═══ Given text

The Lakers made quick work of the Portland Trail Blazers, which played Game 5 without their best player in Damian Lillard. But in the Western Conference semifinals, the Lakers face an almost fully healthy Houston Rockets squad that seems to be finally catching its small-ball groove behind volume shooting from deep, and a stingier defense than we all expected when the club first made the decision to go all-in on its diminutive style.
“We’re undersized,” said Rockets forward. P.J. Tucker. “OK, so what? The elephant is in the room. It’s always going to be something we’ve got to deal with. We do it on purpose. It’s not like it’s something that somebody just threw on us and we’ve got to deal with it. We choose to be this size. We choose to play the way we play because we feel like we have an advantage. We have multiple advantages by playing that way with our personnel. So, instead of saying how we dealt with being undersized, I think the flip is really how do other people feel about playing against us, how did they feel in their match ups against us? I think that’s more of a question.”
We’re about to find out, because as Charles Barkley stated on TNT’s “Inside the NBA”, the Lakers present the “ultimate test of that small ball,” given their roster chockful of talented bigs in Anthony Davis, Dwight Howard and JaVale McGee, as well as capable wing defenders.
Three things to watch
1. Three-point shooting will make the difference for Houston.
The Lakers ranked in the bottom-10 in 3-point shooting all season, and the struggles carried over to the bubble, where they ranked 13th among the 16 postseason teams in 3-point percentage (34.3). Houston wasn’t much better than the Lakers in postseason 3-point percentage (11th), but it leads the league in attempts from distance by a large margin. Face it: the Rockets will definitely get up the shots from long range, but if they’re not falling, it could make for some long nights due to their disadvantage on the boards, stemming from their lack of size, and the Lakers’ ability to score in transition. More than 50 percent of Houston’s scoring comes from 3-point range.
2. Can the Lakers score in iso situations?
Houston switches everything defensively and headed into Game 6 of its series against Oklahoma City, it ranked No. 1 in that category, surrendering 101.8 points per 100 possessions. Houston’s defensive style forces opponents to make quick decisions or resort to playing iso ball, a facet of the game in which the Rockets have also proven stout this season. LeBron James is the only Laker ranked among the top 10 in iso scoring in the playoffs (6.4 points per game), and Anthony Davis scores 58% of the time in isolation situations through five postseason outings. The Lakers are 30-0 this season when they shoot 50% or better.
3. What style should the Lakers play?

══════
═══ Input rows

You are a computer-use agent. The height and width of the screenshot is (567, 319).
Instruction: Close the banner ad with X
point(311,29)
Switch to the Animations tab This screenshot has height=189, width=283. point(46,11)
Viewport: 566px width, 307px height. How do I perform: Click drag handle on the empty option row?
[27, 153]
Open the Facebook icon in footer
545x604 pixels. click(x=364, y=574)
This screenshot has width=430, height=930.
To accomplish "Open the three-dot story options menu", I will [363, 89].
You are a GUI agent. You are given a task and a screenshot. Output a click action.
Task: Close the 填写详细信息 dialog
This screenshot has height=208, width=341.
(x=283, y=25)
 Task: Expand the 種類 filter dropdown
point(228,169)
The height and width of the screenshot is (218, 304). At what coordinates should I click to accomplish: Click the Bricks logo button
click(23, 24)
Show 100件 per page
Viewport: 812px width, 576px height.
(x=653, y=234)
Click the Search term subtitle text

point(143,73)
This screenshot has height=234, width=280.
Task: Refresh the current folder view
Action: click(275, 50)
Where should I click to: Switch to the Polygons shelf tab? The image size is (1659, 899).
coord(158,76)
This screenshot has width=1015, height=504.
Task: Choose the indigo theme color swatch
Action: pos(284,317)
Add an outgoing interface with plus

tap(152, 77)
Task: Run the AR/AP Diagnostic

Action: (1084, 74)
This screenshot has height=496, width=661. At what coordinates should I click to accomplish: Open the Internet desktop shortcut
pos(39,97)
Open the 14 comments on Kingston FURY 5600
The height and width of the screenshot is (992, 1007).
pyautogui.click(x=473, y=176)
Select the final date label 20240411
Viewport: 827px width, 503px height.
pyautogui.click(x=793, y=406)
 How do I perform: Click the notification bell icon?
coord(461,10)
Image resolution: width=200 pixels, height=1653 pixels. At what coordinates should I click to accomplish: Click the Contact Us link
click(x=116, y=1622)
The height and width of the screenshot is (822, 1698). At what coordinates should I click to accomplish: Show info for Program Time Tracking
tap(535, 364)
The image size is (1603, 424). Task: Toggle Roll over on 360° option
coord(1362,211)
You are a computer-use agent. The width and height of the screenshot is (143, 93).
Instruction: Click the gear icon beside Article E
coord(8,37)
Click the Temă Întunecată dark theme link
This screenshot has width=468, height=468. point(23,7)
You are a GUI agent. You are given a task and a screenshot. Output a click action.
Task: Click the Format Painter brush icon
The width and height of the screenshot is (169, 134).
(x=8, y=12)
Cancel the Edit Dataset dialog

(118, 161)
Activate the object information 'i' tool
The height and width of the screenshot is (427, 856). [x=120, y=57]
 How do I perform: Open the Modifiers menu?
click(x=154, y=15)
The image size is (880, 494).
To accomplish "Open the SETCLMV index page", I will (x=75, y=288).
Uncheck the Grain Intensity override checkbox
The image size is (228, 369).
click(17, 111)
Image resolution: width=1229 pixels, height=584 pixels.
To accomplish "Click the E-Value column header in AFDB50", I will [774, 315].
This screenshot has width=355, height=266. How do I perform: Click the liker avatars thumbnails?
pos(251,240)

══════

** Exercise tasks **
1 > In the Lakers–Rockets preview, why could poor 3-point shooting lead to long nights for Houston?
2 > Please print everything in the listing from its first line down to the line containing "tap(152, 77)", with both of those lines included.

** The solutions **
1 > Houston is at a disadvantage on the boards because of its lack of size, and the Lakers can score in transition. If the Rockets' many long-range shots don't fall, those weaknesses could cost them.

2 >
You are a computer-use agent. The height and width of the screenshot is (567, 319).
Instruction: Close the banner ad with X
point(311,29)
Switch to the Animations tab This screenshot has height=189, width=283. point(46,11)
Viewport: 566px width, 307px height. How do I perform: Click drag handle on the empty option row?
[27, 153]
Open the Facebook icon in footer
545x604 pixels. click(x=364, y=574)
This screenshot has width=430, height=930.
To accomplish "Open the three-dot story options menu", I will [363, 89].
You are a GUI agent. You are given a task and a screenshot. Output a click action.
Task: Close the 填写详细信息 dialog
This screenshot has height=208, width=341.
(x=283, y=25)
 Task: Expand the 種類 filter dropdown
point(228,169)
The height and width of the screenshot is (218, 304). At what coordinates should I click to accomplish: Click the Bricks logo button
click(23, 24)
Show 100件 per page
Viewport: 812px width, 576px height.
(x=653, y=234)
Click the Search term subtitle text

point(143,73)
This screenshot has height=234, width=280.
Task: Refresh the current folder view
Action: click(275, 50)
Where should I click to: Switch to the Polygons shelf tab? The image size is (1659, 899).
coord(158,76)
This screenshot has width=1015, height=504.
Task: Choose the indigo theme color swatch
Action: pos(284,317)
Add an outgoing interface with plus

tap(152, 77)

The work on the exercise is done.